Zoek op trefwoord :
Zonder spektakel
Verschenen in 'Intermediair' - 22-06-2000

Terwijl elke keer weer de roep klonk om een parlementaire enquête naar de val van Srebrenica, bereidde de Commissie Bakker in stilte openbare hoorzittingen voor over de manier waarop in Den Haag besloten wordt over de uitzending van militairen naar het buitenland, en dus ook naar Bosnië.

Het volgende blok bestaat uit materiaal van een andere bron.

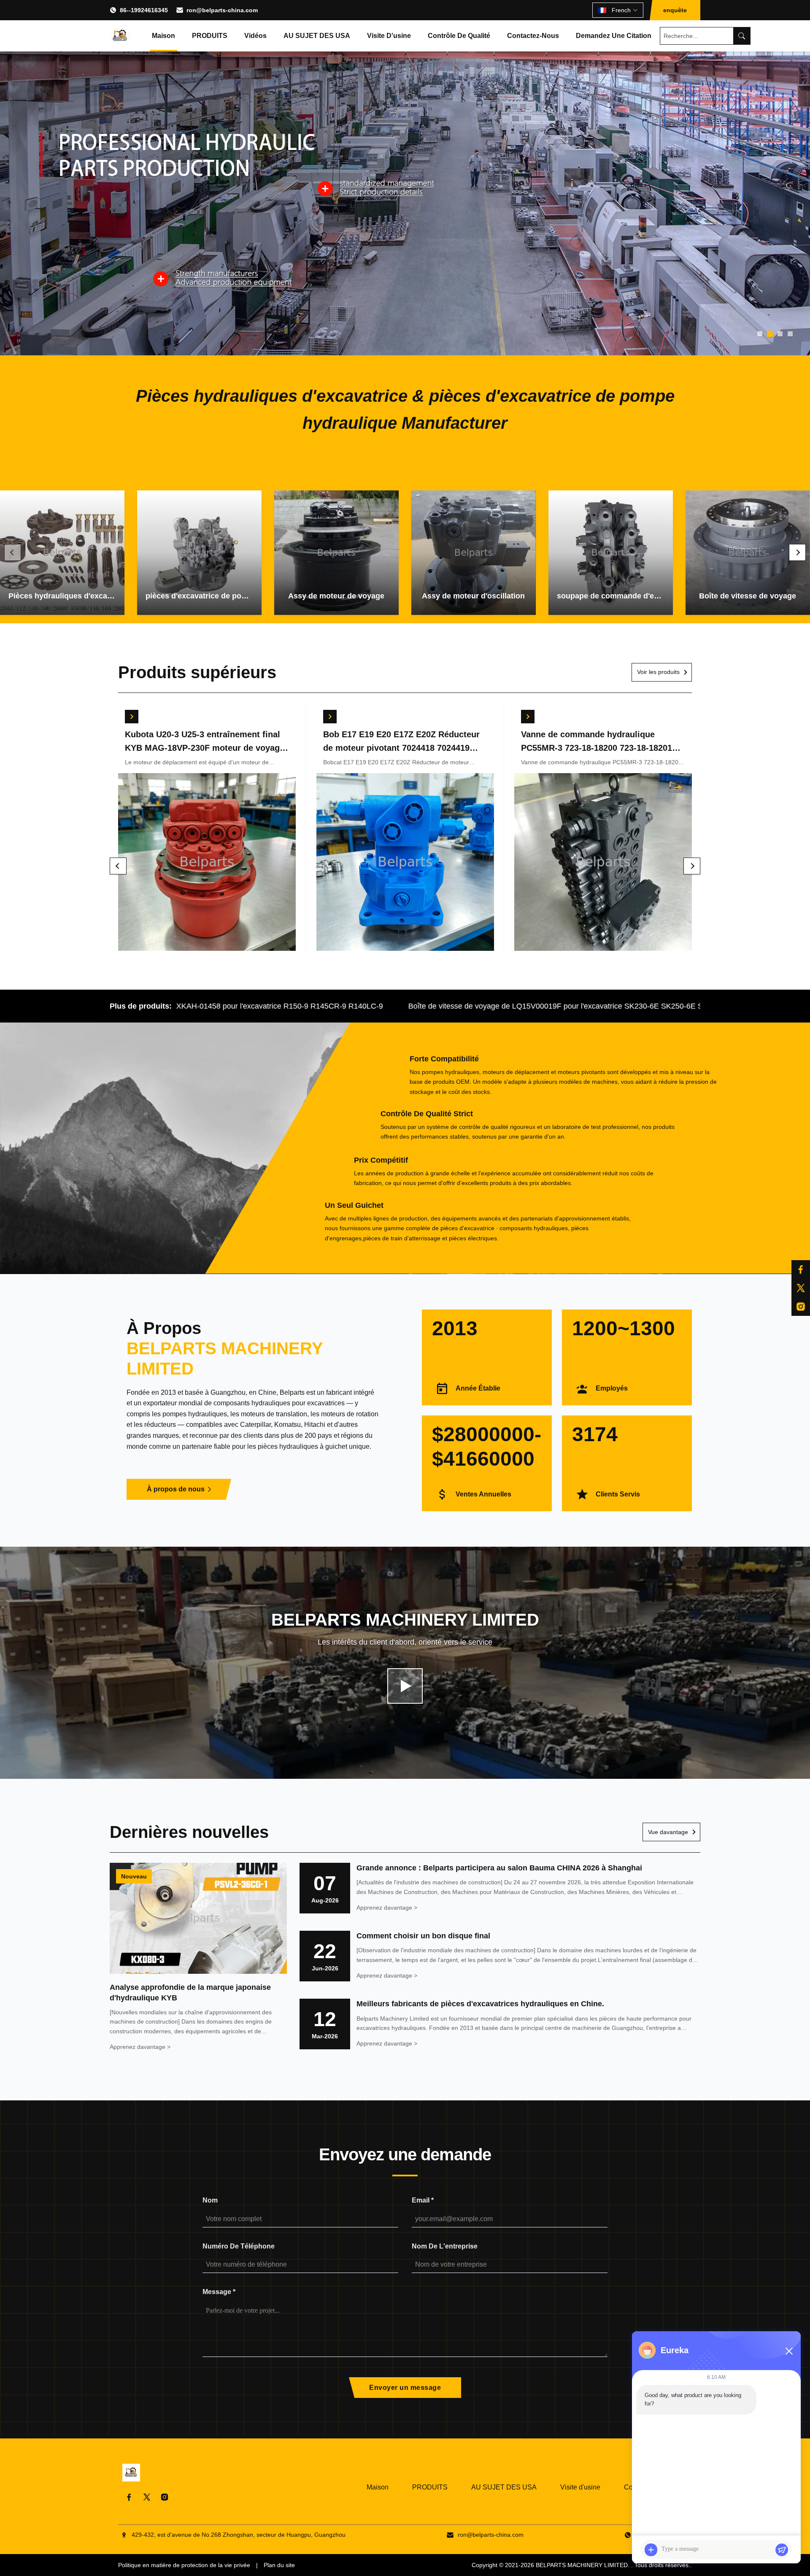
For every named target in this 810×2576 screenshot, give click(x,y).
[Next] (797, 552)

Duidelijk bleek dat het met die besluitvorming niet best gesteld is. Niet de situatie in de oorlogsgebieden staat voorop, maar de bureaupolitieke belangen van landmacht en ministeries. Doel en middelen worden omgedraaid. We geven geen geld uit om op te kunnen treden tegen moord en verkrachting, maar vredesoperaties zijn een welkome aanleiding om het voortbestaan van het Nederlandse leger te rechtvaardigen. Tegelijkertijd kan Nederland daarmee meer invloed claimen in internationale organisaties, zoals het felbegeerde lidmaatschap van de Veiligheidsraad.

Onthutsend was ook het gedoe rond de bijeenkomst in Zagreb waar Dutchbat werd opgevangen. Generaal Couzy vond het zijn taak om die opvang te organiseren, maar ministers en kamerleden buitelden over elkaar heen om te delen in de glorie van de ‘Helden van Srebrenica’. Toen die heldhaftigheid nogal tegen bleek te vallen, kreeg Couzy de schuld.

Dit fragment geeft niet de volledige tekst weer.